WORK TO BE COMPLETED
From the entries below, return only the lines starting at the one that contains "Open the Home icon in left sidebar" and ending at the one that contains "has height=457, width=775.", exactly as they stand.

SOURCE DATA

+---+

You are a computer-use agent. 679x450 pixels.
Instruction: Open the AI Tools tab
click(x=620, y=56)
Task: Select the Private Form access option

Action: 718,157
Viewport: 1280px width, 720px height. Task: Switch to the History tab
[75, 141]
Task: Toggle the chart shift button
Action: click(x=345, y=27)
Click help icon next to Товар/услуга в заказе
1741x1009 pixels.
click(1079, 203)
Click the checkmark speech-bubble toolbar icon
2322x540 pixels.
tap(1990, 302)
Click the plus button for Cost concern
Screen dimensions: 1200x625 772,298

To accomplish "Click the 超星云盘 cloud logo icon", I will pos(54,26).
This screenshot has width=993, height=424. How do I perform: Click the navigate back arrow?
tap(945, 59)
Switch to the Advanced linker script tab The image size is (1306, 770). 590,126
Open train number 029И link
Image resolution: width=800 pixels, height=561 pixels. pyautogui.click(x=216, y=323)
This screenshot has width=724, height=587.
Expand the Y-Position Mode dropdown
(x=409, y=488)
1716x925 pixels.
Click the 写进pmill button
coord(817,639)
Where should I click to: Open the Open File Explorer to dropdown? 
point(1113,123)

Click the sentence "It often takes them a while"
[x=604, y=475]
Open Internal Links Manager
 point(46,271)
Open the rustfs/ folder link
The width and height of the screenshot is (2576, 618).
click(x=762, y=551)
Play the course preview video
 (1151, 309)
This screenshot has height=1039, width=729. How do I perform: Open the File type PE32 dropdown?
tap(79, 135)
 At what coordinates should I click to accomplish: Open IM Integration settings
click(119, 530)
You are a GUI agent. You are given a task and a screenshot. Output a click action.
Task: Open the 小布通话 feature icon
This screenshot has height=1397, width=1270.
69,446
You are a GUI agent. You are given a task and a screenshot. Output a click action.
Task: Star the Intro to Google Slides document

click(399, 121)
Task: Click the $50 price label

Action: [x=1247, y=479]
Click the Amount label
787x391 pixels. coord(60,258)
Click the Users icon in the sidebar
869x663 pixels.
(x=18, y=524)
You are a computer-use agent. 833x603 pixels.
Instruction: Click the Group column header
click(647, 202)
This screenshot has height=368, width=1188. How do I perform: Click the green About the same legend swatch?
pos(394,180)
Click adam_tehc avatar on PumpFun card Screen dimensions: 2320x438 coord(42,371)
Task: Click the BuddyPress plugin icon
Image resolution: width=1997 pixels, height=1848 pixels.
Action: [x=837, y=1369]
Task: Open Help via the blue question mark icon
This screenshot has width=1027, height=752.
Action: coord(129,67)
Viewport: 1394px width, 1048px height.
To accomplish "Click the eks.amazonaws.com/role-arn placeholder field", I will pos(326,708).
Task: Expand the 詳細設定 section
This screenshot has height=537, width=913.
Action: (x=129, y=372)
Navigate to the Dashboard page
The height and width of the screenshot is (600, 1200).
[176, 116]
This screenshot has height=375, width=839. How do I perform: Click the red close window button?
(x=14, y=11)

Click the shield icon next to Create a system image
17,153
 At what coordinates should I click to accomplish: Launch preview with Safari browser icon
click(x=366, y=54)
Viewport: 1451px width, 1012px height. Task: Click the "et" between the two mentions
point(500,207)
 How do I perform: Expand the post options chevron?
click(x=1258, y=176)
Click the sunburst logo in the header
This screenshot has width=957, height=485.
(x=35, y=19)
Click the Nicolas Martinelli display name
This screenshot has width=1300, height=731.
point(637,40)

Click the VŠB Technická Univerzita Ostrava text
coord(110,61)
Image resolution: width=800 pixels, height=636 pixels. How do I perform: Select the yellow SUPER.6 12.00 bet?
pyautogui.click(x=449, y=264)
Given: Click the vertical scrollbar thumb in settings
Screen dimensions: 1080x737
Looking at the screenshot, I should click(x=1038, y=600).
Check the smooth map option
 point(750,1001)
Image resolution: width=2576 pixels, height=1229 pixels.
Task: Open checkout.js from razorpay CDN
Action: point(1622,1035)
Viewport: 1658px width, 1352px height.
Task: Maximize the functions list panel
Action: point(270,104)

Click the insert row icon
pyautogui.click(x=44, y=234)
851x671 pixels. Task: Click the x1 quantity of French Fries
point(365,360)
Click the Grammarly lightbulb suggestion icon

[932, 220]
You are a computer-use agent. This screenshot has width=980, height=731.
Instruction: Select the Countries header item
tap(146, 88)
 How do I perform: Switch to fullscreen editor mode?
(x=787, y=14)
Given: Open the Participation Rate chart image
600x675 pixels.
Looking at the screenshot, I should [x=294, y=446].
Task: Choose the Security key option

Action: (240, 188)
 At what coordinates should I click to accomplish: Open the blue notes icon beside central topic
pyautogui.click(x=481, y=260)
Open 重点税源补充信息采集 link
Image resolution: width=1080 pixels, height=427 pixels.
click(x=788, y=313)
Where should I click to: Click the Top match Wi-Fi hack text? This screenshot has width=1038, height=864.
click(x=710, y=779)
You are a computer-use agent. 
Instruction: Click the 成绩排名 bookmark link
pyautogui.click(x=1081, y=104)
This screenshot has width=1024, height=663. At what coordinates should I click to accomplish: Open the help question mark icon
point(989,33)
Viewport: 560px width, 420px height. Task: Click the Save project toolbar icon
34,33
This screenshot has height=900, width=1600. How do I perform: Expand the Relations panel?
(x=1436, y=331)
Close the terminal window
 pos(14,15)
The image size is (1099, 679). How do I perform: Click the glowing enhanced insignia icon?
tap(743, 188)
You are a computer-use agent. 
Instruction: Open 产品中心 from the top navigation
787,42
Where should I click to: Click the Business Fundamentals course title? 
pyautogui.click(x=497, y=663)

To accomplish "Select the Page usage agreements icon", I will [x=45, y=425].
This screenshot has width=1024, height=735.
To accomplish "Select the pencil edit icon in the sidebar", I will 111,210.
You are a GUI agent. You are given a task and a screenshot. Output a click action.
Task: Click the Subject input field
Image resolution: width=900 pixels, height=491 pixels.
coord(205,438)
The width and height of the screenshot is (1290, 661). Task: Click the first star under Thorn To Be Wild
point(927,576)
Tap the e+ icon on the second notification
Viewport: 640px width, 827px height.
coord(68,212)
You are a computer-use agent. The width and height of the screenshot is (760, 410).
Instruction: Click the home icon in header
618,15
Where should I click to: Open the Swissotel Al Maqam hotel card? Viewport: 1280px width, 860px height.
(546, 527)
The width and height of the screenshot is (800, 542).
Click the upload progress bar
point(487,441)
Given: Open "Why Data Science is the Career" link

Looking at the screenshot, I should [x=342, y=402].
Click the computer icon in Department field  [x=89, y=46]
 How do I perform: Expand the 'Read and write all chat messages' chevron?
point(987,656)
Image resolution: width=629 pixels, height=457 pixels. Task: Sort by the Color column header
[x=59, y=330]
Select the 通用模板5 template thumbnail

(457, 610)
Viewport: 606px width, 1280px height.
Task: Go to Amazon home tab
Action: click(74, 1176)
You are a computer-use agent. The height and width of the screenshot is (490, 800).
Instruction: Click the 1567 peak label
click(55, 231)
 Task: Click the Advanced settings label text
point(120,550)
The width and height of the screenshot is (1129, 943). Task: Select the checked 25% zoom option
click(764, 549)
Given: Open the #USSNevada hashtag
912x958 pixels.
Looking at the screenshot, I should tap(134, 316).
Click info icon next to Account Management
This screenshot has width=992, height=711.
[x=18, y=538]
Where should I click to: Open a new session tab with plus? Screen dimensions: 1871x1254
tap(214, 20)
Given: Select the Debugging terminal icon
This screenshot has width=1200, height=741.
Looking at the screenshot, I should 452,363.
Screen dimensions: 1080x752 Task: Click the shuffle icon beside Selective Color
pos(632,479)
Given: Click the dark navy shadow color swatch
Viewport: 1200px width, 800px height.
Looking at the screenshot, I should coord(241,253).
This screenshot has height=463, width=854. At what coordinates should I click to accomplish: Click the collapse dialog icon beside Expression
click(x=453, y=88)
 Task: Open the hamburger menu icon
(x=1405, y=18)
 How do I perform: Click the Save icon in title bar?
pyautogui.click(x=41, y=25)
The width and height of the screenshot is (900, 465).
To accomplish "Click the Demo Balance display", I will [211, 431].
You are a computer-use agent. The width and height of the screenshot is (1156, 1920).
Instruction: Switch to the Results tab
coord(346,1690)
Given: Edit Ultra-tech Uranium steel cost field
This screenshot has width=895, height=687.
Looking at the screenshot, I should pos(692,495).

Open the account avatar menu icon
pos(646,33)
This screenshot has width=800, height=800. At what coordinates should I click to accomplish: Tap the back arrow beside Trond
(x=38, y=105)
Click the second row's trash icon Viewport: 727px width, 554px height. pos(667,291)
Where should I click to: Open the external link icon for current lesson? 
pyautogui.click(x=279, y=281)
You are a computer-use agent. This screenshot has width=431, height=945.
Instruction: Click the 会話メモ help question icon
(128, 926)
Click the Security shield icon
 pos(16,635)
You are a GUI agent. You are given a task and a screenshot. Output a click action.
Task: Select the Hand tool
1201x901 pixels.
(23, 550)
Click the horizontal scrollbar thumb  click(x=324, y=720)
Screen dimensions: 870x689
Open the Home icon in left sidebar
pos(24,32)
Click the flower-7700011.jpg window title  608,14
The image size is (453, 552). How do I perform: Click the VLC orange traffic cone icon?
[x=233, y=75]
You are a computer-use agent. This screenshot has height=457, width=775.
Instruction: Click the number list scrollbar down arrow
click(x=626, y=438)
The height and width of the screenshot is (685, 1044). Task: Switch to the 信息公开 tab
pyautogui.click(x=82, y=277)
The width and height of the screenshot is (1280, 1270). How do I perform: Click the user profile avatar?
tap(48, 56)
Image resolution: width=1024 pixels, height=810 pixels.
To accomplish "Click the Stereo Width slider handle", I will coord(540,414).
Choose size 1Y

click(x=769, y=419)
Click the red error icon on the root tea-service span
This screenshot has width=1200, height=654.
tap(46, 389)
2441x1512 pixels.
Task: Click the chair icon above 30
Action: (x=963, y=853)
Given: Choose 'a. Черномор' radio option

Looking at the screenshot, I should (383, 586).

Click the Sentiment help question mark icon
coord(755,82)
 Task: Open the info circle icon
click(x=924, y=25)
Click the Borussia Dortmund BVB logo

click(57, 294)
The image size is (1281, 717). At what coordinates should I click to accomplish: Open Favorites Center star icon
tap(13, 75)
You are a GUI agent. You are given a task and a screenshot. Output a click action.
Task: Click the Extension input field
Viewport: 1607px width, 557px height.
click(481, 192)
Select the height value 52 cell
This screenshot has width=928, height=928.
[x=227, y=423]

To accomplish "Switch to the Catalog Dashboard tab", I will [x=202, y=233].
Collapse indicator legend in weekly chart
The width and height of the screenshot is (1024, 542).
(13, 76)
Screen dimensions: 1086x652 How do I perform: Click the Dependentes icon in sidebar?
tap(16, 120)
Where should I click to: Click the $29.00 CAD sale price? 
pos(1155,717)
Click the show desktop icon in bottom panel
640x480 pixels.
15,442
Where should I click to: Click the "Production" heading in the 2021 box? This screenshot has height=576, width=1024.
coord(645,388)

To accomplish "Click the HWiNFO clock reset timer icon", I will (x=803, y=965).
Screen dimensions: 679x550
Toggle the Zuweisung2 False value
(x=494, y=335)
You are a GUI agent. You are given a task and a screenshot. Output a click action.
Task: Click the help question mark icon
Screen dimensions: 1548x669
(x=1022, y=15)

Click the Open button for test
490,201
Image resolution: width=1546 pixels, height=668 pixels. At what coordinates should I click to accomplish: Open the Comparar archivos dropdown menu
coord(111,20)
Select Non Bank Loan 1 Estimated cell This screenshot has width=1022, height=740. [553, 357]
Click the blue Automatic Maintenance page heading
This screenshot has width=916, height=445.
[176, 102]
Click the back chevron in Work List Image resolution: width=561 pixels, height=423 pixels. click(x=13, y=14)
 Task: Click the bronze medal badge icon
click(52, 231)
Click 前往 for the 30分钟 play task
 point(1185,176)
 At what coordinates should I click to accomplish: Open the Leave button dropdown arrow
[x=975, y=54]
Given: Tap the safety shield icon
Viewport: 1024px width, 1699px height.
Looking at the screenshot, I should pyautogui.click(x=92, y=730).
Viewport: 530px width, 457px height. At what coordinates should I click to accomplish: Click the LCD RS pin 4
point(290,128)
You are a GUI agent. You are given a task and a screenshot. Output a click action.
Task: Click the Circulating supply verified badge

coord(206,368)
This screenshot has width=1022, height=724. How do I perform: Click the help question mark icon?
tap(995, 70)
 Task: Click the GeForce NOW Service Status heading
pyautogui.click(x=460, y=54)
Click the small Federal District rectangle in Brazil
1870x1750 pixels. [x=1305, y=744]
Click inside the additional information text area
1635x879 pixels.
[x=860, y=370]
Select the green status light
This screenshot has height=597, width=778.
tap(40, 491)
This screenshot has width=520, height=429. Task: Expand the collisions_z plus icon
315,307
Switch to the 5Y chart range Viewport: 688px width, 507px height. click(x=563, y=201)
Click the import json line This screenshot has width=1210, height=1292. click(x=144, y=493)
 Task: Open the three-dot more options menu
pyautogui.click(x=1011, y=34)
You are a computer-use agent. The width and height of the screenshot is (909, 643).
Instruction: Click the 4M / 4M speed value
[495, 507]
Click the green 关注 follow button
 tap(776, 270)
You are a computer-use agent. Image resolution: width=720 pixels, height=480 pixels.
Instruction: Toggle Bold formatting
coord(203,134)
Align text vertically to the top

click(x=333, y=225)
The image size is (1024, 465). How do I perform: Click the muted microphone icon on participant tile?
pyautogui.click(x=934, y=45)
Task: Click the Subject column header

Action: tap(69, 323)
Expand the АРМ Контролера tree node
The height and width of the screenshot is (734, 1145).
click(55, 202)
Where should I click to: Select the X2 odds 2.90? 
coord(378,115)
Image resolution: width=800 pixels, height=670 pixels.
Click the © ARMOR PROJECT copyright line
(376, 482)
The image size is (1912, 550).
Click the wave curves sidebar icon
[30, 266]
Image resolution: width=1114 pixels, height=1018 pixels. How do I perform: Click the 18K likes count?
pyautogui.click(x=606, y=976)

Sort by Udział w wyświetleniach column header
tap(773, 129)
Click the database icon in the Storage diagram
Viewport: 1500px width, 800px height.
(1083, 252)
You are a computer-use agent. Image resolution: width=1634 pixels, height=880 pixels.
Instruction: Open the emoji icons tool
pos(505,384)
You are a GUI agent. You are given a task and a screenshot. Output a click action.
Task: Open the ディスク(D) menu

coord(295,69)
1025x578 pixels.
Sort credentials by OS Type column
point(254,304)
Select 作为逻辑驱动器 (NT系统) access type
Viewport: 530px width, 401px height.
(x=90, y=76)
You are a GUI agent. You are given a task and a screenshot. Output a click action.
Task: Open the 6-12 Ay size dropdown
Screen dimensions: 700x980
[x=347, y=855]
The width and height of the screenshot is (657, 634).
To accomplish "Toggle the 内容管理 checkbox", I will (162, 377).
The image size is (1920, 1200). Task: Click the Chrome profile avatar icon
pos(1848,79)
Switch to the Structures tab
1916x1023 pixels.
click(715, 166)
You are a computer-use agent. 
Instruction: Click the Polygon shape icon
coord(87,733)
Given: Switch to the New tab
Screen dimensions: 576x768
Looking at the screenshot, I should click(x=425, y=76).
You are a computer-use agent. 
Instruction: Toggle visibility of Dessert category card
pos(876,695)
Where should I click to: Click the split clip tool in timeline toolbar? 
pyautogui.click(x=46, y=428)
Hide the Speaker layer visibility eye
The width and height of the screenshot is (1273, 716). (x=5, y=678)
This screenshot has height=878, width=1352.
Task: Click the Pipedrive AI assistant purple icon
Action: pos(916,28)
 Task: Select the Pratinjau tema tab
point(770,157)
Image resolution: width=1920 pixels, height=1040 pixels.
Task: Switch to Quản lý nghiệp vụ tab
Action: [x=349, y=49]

+---+

REPLY TO THE EXERCISE
Open the Home icon in left sidebar
pos(24,32)
Click the flower-7700011.jpg window title  608,14
The image size is (453, 552). How do I perform: Click the VLC orange traffic cone icon?
[x=233, y=75]
You are a computer-use agent. This screenshot has height=457, width=775.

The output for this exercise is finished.